De quoi s’agissait-il alors ? Sinon de refouler hors du champ littéraire tout ce qui relevait de l’approche d’une certaine forme de transcendance à travers la lecture d’un texte considéré comme saint.
C’est justement ce que signifie l’étude au sens où l’entend la tradition juive.
Lecture complexe où s’entrecroisent différents degrés de compréhension ; quatre principaux degrés selon cette même tradition : Peshat, la lecture littérale ; Remez, la lecture allusive ; Drash, la lecture morale ; Sod, la lecture mystique – ce que rappellent les quatre lettres P R D S en hébreu, dérivées de Pardès, le Paradis en persan.
Tout cela, tu le sais bien mieux que moi, cher Pascal. Mais, précisément, tu n’en parles jamais clairement, en tout cas pas dans Doubles.
En parler clairement, ce serait renoncer à la poésie pour faire de la littérature, voire de la critique littéraire.
Toutefois, comme l’indique le titre de ton livre, ici, dans cette histoire, nous avons affaire à des « doubles ».
Eh oui ! Si opposées qu’elles soient, la poésie et la littérature apparaissent comme des frères jumeaux dans la Torah.
━━━
== Objectif de la tâche ==
Poursuivez l'extrait sur les degrés de lecture dans la tradition juive en reprenant après sa dernière phrase.

== Section des données ==
━━━
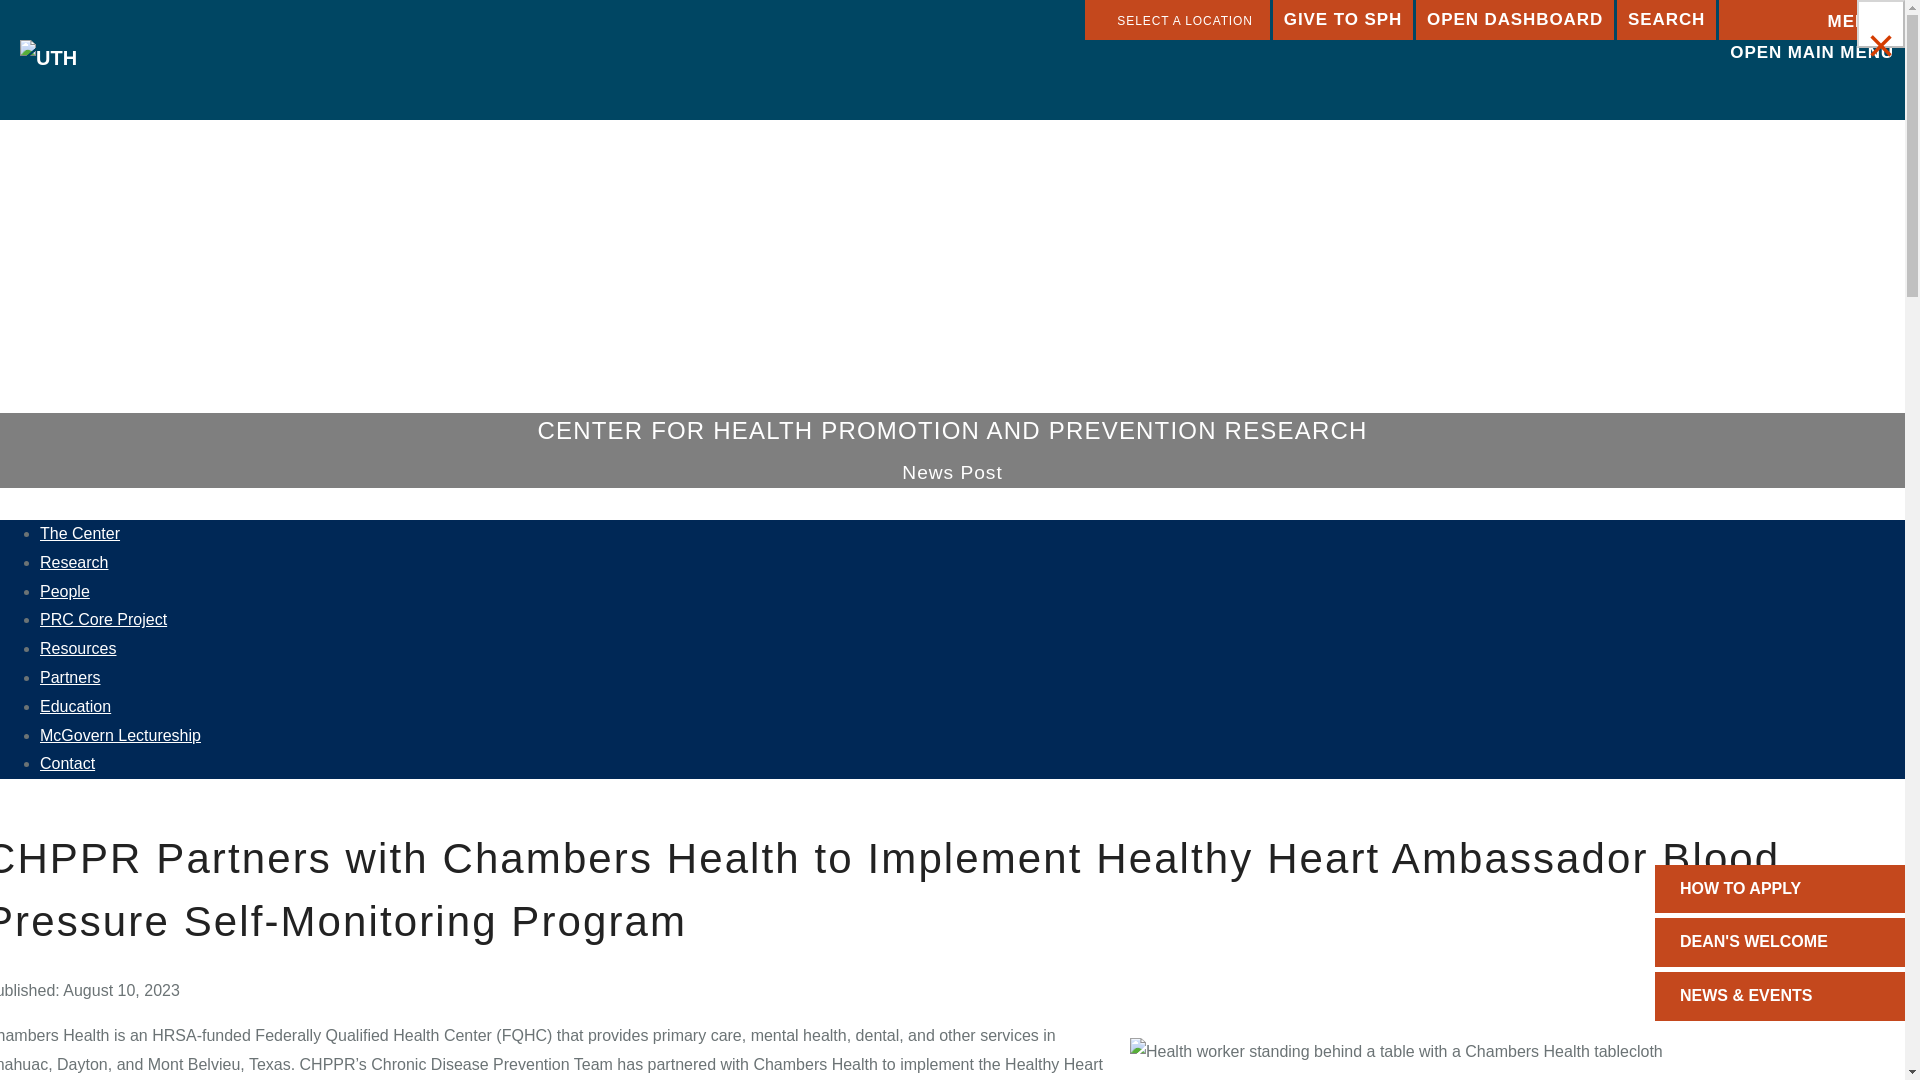  I want to click on SEARCH, so click(1666, 20).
━━━
== Réponse rédigée ==
Ainsi le texte saint raconte qu’Isaac, dont l’épouse, Rébecca, restait stérile, pria YHVH de la rendre féconde. Il fut exaucé. Rébecca découvrit en effet qu’elle était enceinte – enceinte de deux enfants, deux jumeaux, deux fils ; l’aîné nommé Ésaü, et le cadet Jacob ; car, même entre jumeaux, on distingue un aîné et un cadet.
« Les fils se précipitaient dans son ventre », précise le texte saint traduit par toi. « Rébecca dit : “S’il en est ainsi, pourquoi cela, moi ?”, et elle alla questionner YHVH. »
« YHVH lui dit : “Deux peuples, dans ton corps, et deux nations, dans tes entrailles, se sépareront ; une nation vaincra une nation ; et le grand servira le cadet.” »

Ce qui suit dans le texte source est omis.